**SUPPLIED TEXT**.
>>>

Here I don’t think that Travis, CircleCI, GitLabCI, Jenkins… are very good for anything outside CI since it’s only running a bunch of iterative commands on Git pushes, which is ok for simple tasks but as soon as you have to do a little more than that, it’s very hard.

The usual solution to this issue is to combine with other technologies like Ansible, Chef, Terraform… to handle hardware/software provisioning and the deployment logic which we would run from one of the CI mentioned above.

I don’t like much this solution since it introduces many technologies, therefore increasing complexity. Plus these technologies are very far from the functional programming we, functional developers, are used to.

Let’s answer some of the above questions for our example:

  • What? We know that we will have to deploy our backend and an Elasticsearch database.
  • Where? We said we’ll use Kubernetes to run all our services.
  • How? Since we will be using Kubernetes, it will be with Docker images.
  • Configuration? We might want multiple environments, for example to be able to test a new version without impacting the production users.
 

Environments

Before doing any deployment we probably need an environment where to deploy our services and as we just saw actually multiple environments:

  • Staging: where we will continuously deploy the master branch.
  • Production: where we will deploy versions we are sure they work on staging. Our end users will use this environment, so it needs to be up at all times!

On each of these environments the minimum requirements to deploy are:

  • A Kubernetes namespace
  • database

So let’s write a job that creates an environment:

object CreateEnvironment {
  lazy val board = JobBoard[String => Unit](JobId("createEnvironment"), "Create Environment")(
    Input[String]("Environment name")
  )

  lazy val job = Job(board) { implicit workDir => environmentName =>
    Await.result(for {
      _ <- Kubernetes.client.namespaces.createOrUpdate(Namespace(environmentName))
      _ <- Elasticsearch.deploy(environmentName)
    } yield (), 1.minute)
  }
}
  • Note that now the function we run is String => Unit, therefore we use a Input[String].

<<<

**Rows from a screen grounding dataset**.
>>>

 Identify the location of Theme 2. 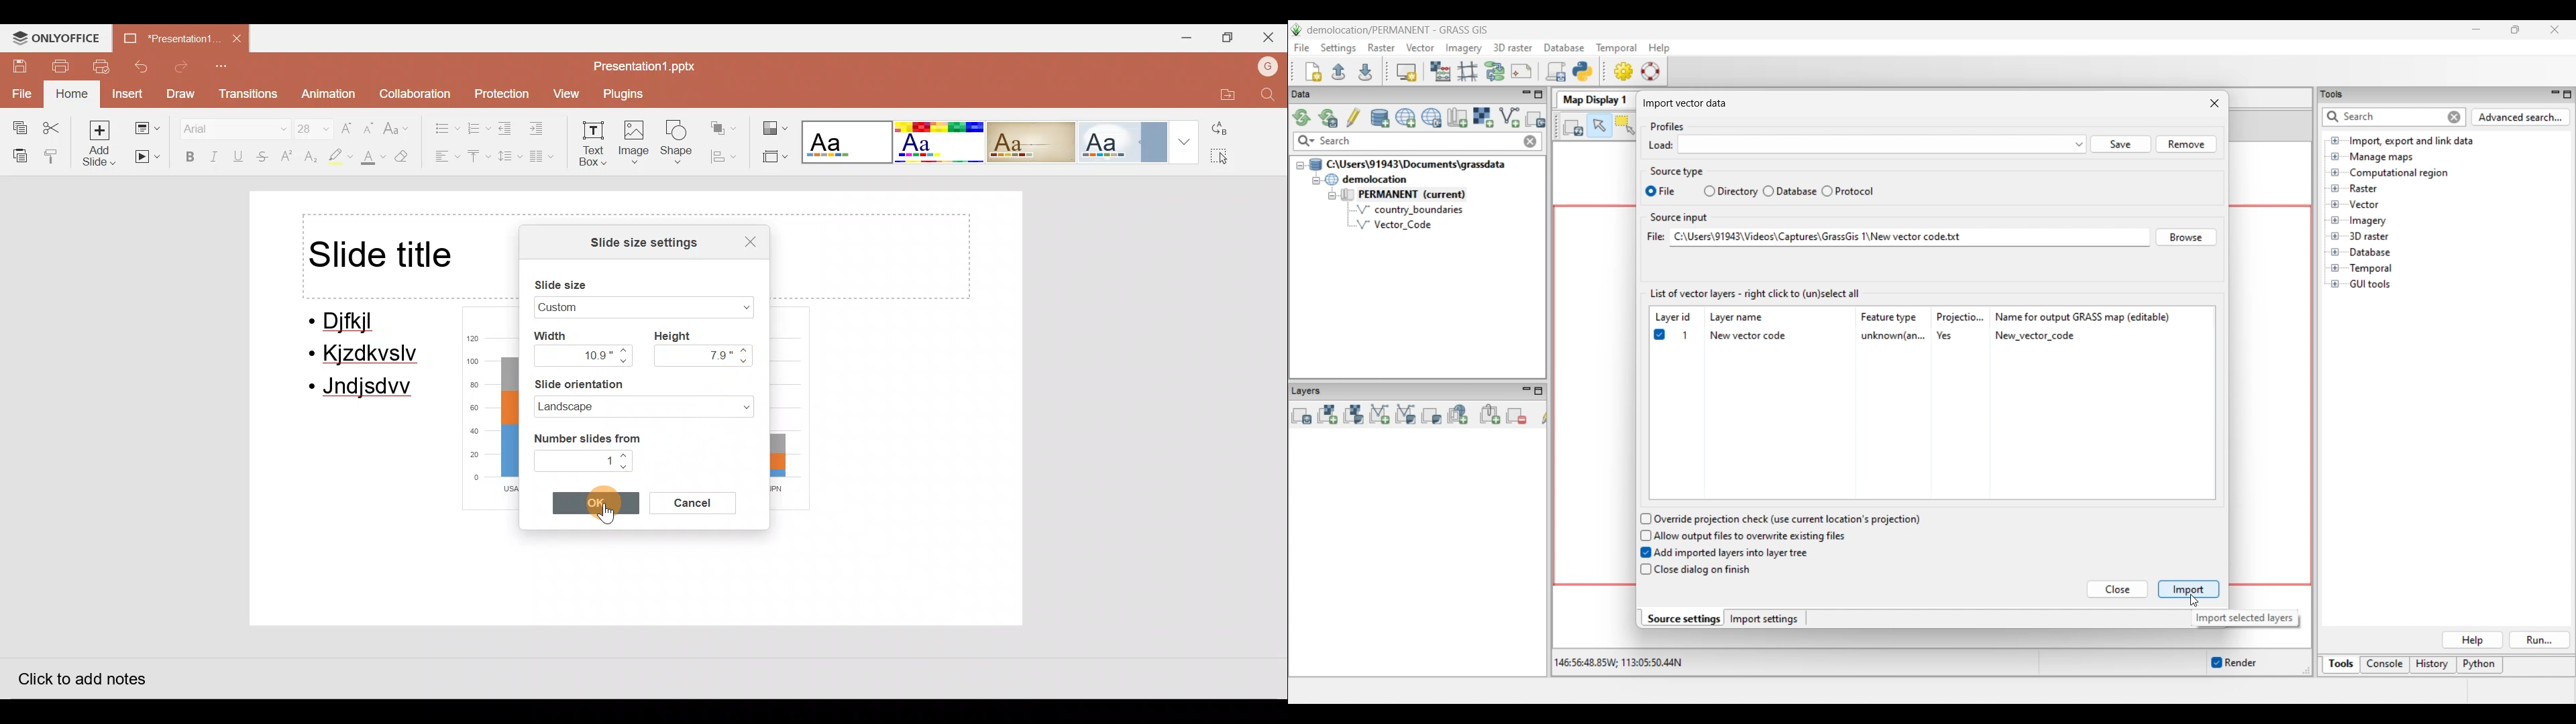
(942, 142).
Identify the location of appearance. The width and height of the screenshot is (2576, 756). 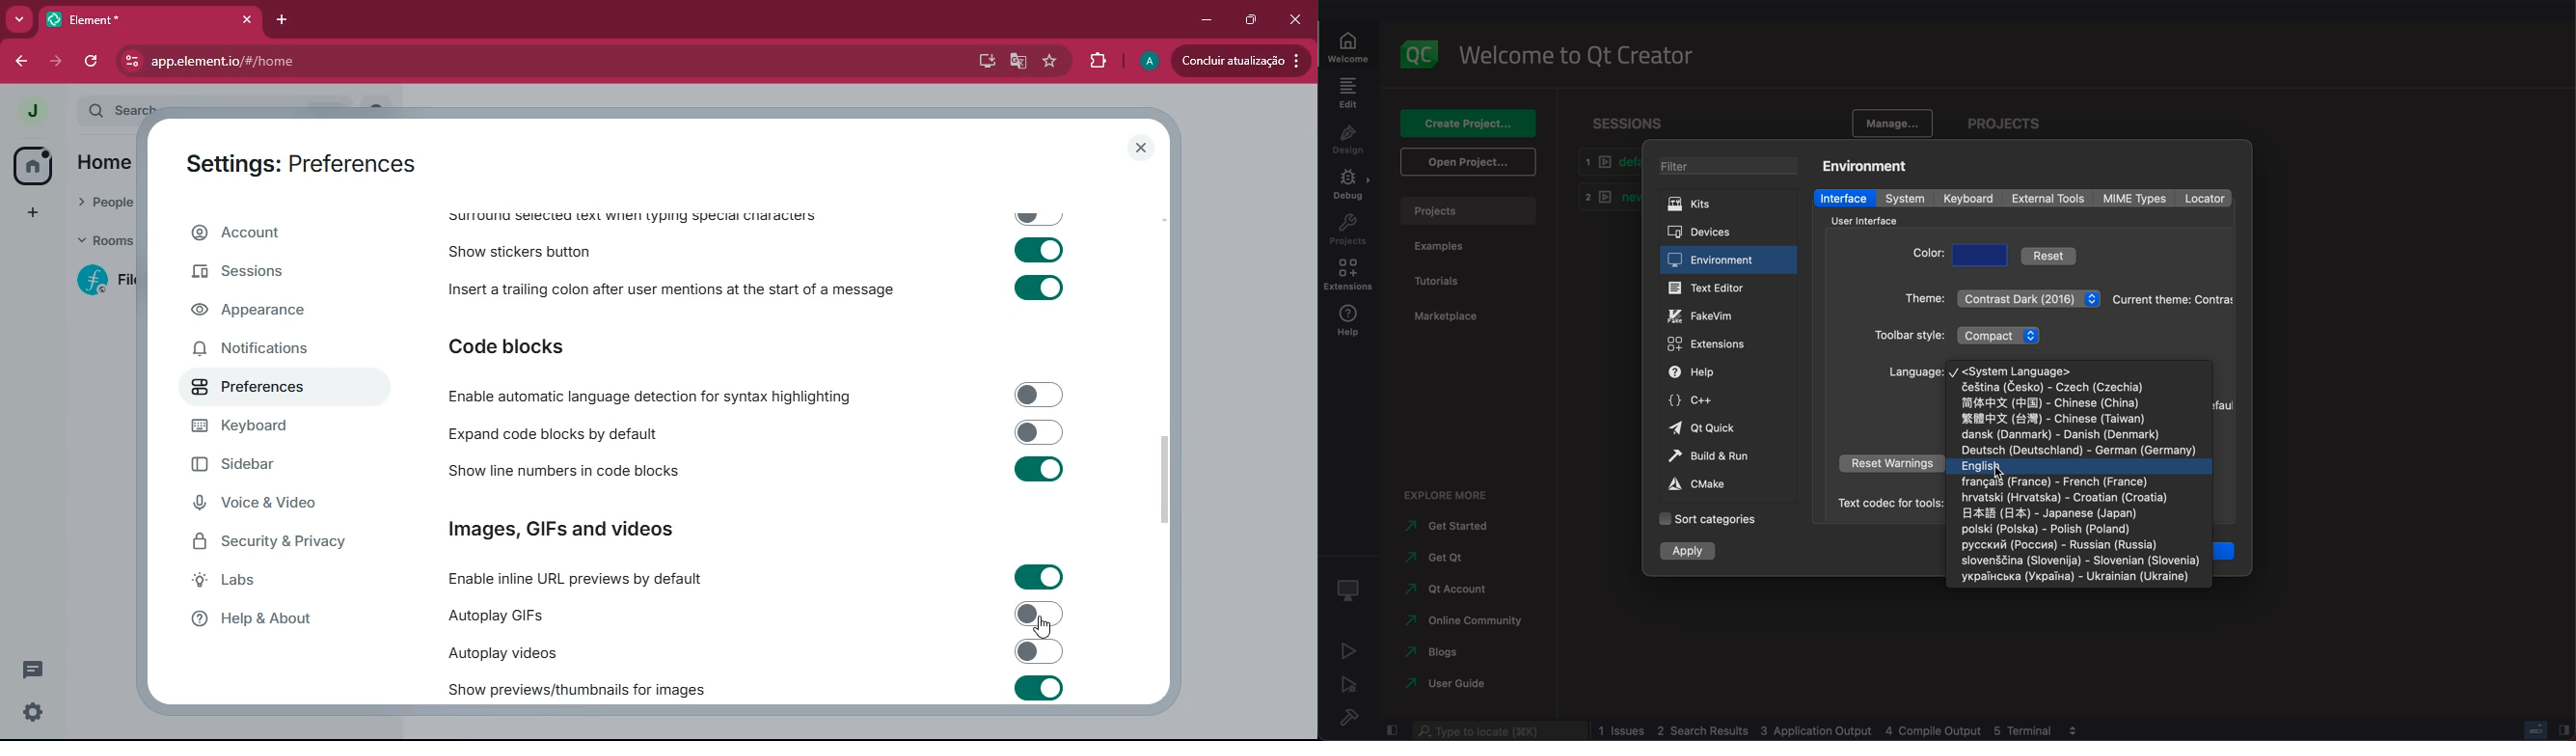
(261, 314).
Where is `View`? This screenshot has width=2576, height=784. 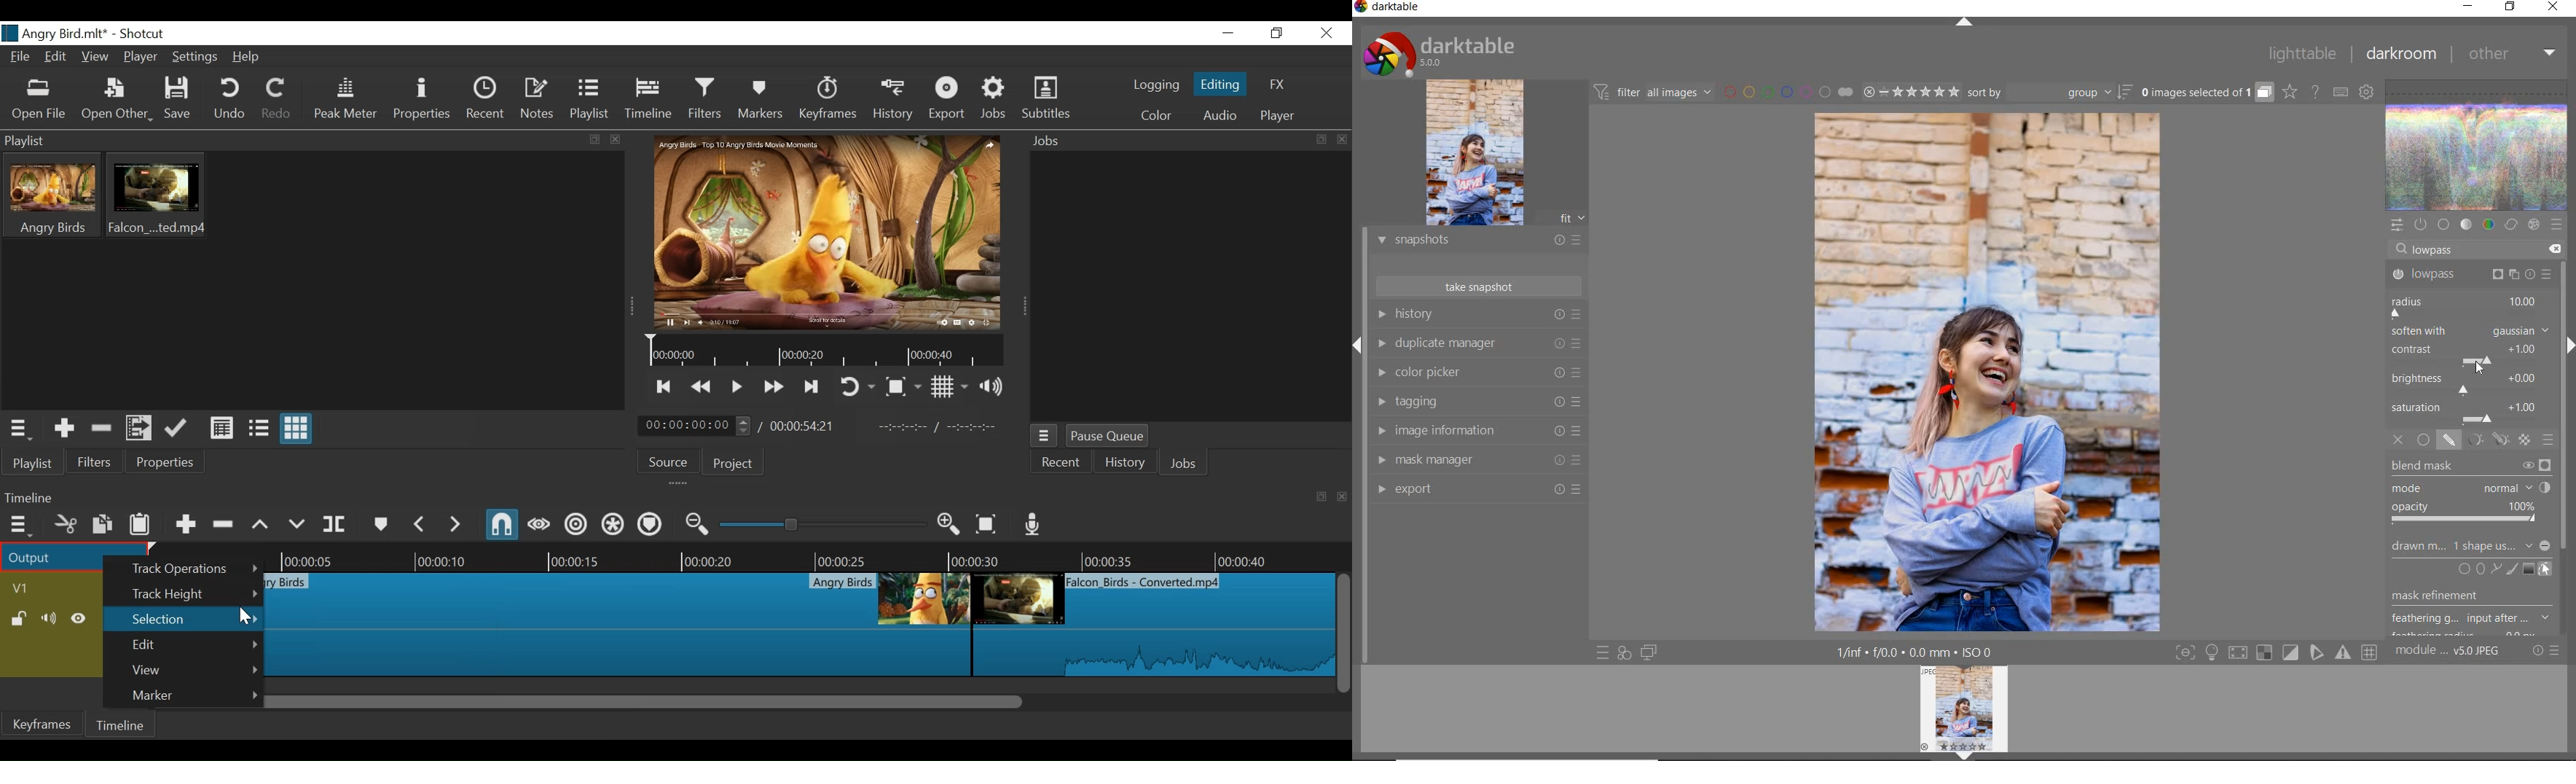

<<<

**WRITTEN REQUEST A**. According to the deployment text, which environment gets continuous deployment of the master branch?
**WRITTEN REQUEST B**. Express every line of the rows above as a numbered list, skipping blank lines. Leave the pictures out.

**EXPECTED ANSWER A**. Staging.

**EXPECTED ANSWER B**.
1.  Identify the location of Theme 2. 
2. (942, 142).
3. Identify the location of appearance. The width and height of the screenshot is (2576, 756). 
4. (261, 314).
5. Where is `View`? This screenshot has width=2576, height=784. 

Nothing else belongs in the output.